An of it's "old way of doing things" was tasking the main processor (even if it was designed to do so from the outset) with geometry processing. I'm sure Sony (specifically Kutaragi) was wanting to see what developers could do with the two vector processors, not only from a graphical standpoint, but for physics, and other processes necessary to create high realized game worlds, hence probably why they were put on the Emotion Engine. Also the PS2's development was made during the beginning days of true 3D Accelerator development on PCs. Even the Dreamcast did it's geometry on it's main CPU via the FPU. The other "ancient" issue was the actual "graphics processor", the Graphics Synthesizer. While it possessed an incredible pixel throughput (over 2 GPixels), the lack of texture units severly regulated the system to multipassing when the need arose and I'm sure it made it all the more difficult to implement things like bump mapping, etc, especially when vertex (or vector units in the PS2's case), necessary for such graphics techniques, were not directly available, on the GPU itself. Even still, the PS2 was more than capable of such graphics techniques, and it's unfortunate they were never used to any real extent except in a few select titles.
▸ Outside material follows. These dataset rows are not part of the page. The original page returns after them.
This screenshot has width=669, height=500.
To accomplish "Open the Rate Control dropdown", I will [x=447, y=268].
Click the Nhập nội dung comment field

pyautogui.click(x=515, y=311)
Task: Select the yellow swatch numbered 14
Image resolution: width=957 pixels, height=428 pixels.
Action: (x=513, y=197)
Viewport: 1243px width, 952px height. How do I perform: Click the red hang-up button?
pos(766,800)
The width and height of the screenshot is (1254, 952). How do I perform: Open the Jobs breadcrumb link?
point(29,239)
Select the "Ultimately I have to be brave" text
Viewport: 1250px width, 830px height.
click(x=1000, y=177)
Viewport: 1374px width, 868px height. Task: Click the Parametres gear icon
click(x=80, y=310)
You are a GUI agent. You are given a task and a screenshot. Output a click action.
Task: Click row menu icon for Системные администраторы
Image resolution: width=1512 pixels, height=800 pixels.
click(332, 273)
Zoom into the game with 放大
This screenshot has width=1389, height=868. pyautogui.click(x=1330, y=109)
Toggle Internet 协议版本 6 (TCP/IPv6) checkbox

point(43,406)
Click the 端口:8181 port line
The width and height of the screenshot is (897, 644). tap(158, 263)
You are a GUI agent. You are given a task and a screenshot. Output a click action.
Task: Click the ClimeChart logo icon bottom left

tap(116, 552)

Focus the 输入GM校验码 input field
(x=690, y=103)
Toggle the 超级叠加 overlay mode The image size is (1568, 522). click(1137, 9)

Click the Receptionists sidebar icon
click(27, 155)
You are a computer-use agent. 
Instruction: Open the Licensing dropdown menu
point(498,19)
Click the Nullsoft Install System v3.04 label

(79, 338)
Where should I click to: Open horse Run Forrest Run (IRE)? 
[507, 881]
As for the forward thinking bits, the PS2 was of course, the first DVD based system which obviously made it a prime candidate as a hit DVD player. The PS2 implemented an EDRAM system to give the graphics system a very fast (48 GBPS IIRC) connection to the PS2's 4 MB of EDRAM buffer. Especially for instancing, this was a very good feature to have and made the PS2 quite good with many special effects and helped with the very small amount of main RAM the system had in the first place (32 MB). The crown jewel of the PS2 (to me at least) was the Emotion Enginen main processor. While difficult to work with initially, as a single chip, it was a beast, containing not only a MIPS based CPU, but an FPU and the two Vector Units which of course could and did everything from geometry, lighting, physics, etc. It was also an early experiment at multithreading and multicore processing since it would be a few years later that the first consumer dual core CPUs would be released, so it is highly significant in that regard. It's just unfortunate that the EE was stuck doing so much of the work when you think about it's competitors which opted for a more "seperated" approach, with complete CPUs and GPUs allowed to focus on their own thing. At least the PS2 was a highly capable computing machine at it's release, and even against the Xbox and GC still had the highest raw geometry throughput, and possessed by far the most powerful computing processor (the EE). EE I think was likened to being twice as powerful as 2 of the Xbox's CPUs (basically a 733 MHz Pentium III). Considering the addition of the vector units, that doesn't seem farfetched at all. An EE based console, with 128 MB of memory, and a true 3D GPU a la the Xbox's would've been amazing to see, especially when you consider the physics potential of the vector units. They were also used for fluid physics for a few games like Ghost Hunter and Ico, something I don't remember ever being attempted on the Xbox or GC.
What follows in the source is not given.